What is being asked: Return every line of the records below that contains the word "blue".

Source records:
----------
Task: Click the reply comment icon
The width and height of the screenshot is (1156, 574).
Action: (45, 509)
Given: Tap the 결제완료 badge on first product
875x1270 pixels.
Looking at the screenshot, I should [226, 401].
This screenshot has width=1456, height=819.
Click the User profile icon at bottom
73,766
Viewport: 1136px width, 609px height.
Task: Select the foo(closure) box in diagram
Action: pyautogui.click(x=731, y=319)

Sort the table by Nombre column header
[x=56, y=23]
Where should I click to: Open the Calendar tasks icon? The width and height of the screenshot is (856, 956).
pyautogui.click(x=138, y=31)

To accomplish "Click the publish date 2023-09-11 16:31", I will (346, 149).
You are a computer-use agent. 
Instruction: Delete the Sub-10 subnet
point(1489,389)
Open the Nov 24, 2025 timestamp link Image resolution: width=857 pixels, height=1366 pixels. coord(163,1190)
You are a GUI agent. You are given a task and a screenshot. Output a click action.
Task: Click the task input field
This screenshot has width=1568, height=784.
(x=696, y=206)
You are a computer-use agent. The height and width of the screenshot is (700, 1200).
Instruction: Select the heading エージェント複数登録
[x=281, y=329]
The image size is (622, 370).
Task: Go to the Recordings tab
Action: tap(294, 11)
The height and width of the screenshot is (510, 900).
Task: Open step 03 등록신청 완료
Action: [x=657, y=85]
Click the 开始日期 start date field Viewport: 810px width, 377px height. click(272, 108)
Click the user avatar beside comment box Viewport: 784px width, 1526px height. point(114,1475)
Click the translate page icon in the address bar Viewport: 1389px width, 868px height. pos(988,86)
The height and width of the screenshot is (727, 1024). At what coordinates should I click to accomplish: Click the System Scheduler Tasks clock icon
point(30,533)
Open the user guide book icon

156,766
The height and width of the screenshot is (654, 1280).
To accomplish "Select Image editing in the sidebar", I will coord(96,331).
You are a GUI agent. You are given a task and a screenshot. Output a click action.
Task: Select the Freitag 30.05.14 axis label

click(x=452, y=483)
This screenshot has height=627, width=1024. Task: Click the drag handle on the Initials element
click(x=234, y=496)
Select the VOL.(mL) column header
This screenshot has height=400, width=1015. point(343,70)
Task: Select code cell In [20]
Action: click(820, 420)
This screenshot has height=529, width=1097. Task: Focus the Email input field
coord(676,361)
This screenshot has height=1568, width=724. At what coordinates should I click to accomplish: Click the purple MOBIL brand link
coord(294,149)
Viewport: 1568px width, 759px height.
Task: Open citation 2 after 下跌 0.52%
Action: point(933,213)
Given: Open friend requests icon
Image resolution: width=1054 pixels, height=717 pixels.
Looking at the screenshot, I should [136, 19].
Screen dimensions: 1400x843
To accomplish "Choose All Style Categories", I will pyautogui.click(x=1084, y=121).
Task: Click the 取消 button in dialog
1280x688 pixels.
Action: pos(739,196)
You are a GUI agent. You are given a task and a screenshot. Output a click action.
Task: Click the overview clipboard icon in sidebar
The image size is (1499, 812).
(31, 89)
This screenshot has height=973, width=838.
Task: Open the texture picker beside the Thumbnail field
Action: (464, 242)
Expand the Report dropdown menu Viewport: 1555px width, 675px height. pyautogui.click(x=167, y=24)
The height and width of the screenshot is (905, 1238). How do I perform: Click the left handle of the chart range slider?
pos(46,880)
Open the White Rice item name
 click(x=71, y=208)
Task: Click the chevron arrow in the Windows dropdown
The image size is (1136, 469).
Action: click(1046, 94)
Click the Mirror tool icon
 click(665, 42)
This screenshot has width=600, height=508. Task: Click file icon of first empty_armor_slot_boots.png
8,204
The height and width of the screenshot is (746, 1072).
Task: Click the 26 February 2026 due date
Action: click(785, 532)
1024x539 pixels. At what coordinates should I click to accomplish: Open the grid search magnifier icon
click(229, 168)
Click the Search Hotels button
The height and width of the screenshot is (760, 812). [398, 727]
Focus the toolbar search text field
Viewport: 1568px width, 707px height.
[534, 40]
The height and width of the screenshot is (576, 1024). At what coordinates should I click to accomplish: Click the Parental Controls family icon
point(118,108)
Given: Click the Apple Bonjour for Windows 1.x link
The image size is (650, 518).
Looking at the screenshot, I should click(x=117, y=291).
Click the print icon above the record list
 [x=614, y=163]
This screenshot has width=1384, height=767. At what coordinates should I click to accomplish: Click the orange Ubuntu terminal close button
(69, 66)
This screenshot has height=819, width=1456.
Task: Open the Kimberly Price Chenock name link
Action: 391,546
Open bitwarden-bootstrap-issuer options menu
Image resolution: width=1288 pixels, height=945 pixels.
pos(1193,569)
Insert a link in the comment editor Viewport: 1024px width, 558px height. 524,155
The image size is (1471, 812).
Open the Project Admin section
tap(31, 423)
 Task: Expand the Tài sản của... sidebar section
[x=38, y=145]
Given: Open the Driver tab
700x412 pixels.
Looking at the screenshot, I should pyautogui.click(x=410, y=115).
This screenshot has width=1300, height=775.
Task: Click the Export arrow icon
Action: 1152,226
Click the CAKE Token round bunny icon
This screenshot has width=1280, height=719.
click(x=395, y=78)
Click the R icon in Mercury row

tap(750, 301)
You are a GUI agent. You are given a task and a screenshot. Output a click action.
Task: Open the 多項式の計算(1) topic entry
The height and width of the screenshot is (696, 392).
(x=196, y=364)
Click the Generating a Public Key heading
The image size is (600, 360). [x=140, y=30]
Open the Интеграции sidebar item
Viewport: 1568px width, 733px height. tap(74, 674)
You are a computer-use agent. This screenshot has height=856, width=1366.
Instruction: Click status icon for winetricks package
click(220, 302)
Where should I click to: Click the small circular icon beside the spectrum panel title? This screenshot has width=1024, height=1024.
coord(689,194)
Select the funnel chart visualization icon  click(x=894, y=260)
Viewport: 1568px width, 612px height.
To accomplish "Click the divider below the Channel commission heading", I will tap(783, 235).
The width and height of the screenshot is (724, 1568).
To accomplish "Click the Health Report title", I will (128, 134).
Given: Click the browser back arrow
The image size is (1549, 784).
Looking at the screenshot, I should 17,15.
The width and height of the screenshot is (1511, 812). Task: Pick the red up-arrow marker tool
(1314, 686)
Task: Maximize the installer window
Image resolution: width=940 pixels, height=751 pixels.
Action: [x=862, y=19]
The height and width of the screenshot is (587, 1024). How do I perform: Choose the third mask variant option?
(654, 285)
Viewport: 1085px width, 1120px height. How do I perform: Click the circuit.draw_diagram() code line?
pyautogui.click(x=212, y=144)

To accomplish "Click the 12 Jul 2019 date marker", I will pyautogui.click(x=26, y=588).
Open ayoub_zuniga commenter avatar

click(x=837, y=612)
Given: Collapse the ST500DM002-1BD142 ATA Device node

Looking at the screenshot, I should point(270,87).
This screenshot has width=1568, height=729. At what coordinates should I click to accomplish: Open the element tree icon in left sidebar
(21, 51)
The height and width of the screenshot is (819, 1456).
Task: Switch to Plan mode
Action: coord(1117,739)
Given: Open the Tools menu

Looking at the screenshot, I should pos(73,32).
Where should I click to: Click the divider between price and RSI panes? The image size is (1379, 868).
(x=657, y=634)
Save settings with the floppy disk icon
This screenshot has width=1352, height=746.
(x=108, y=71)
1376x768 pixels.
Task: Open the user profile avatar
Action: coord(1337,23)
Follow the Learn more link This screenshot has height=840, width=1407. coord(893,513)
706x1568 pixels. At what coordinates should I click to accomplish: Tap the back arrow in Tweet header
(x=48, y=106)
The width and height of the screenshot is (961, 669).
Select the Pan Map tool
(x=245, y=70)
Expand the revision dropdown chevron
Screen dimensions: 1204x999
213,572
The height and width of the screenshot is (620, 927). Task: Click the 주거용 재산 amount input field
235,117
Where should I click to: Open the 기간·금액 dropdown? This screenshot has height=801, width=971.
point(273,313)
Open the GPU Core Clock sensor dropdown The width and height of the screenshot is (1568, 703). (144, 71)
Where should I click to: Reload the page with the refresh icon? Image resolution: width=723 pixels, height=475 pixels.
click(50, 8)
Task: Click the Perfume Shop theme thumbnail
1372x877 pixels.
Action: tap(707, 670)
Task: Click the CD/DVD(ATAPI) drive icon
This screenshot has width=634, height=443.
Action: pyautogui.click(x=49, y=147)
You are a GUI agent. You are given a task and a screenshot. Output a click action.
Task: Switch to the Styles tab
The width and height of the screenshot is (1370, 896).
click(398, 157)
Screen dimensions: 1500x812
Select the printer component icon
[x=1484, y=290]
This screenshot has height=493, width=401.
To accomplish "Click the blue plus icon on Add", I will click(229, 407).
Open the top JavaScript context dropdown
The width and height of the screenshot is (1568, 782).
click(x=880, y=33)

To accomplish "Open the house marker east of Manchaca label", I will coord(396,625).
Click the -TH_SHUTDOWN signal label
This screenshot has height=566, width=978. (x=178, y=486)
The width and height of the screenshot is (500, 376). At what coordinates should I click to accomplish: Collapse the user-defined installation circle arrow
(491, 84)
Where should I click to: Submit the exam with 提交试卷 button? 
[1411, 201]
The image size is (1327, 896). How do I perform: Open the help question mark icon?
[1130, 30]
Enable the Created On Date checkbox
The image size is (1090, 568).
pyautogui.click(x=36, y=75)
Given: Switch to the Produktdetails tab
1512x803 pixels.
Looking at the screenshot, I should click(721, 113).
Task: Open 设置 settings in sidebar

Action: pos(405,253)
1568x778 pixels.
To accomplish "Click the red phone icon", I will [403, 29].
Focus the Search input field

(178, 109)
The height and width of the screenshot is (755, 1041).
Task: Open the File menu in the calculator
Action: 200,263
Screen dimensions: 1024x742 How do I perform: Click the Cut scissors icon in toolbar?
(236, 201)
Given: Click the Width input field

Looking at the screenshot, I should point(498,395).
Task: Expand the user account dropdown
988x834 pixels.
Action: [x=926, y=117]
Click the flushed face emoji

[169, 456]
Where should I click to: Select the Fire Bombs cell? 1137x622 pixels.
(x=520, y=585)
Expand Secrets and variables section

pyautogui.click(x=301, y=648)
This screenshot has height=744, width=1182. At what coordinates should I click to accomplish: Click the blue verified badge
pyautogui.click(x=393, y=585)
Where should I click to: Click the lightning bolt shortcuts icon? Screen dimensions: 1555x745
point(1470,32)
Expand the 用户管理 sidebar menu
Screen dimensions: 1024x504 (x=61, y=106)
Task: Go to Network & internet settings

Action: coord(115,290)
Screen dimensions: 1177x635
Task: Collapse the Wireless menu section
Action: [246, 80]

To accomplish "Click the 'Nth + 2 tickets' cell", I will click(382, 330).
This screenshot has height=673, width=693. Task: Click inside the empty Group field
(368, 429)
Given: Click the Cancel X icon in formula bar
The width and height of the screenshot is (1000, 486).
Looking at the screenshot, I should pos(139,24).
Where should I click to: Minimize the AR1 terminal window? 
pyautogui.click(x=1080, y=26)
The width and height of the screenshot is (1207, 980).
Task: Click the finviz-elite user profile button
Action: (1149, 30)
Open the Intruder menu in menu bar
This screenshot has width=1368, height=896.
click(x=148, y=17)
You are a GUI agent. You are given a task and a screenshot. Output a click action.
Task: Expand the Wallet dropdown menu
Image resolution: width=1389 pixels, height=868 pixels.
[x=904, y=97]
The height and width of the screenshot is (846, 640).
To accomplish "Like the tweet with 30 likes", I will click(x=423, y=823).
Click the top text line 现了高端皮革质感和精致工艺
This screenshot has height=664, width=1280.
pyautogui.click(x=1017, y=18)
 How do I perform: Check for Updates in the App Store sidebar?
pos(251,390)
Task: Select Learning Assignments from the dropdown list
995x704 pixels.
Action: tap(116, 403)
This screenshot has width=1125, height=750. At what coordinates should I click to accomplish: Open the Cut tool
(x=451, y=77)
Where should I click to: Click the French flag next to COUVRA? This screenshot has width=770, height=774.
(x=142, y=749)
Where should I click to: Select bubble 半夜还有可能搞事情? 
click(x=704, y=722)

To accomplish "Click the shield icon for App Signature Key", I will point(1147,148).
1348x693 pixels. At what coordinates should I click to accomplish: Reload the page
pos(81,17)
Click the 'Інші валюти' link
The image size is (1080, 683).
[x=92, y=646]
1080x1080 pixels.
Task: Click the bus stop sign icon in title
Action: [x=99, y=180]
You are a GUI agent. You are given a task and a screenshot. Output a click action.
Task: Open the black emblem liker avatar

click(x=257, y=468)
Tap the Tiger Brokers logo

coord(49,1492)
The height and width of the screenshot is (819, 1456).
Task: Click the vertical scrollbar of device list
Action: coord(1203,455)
----------
Exercise response:
To accomplish "Click the blue plus icon on Add", I will click(229, 407).
This screenshot has height=744, width=1182. At what coordinates should I click to accomplish: Click the blue verified badge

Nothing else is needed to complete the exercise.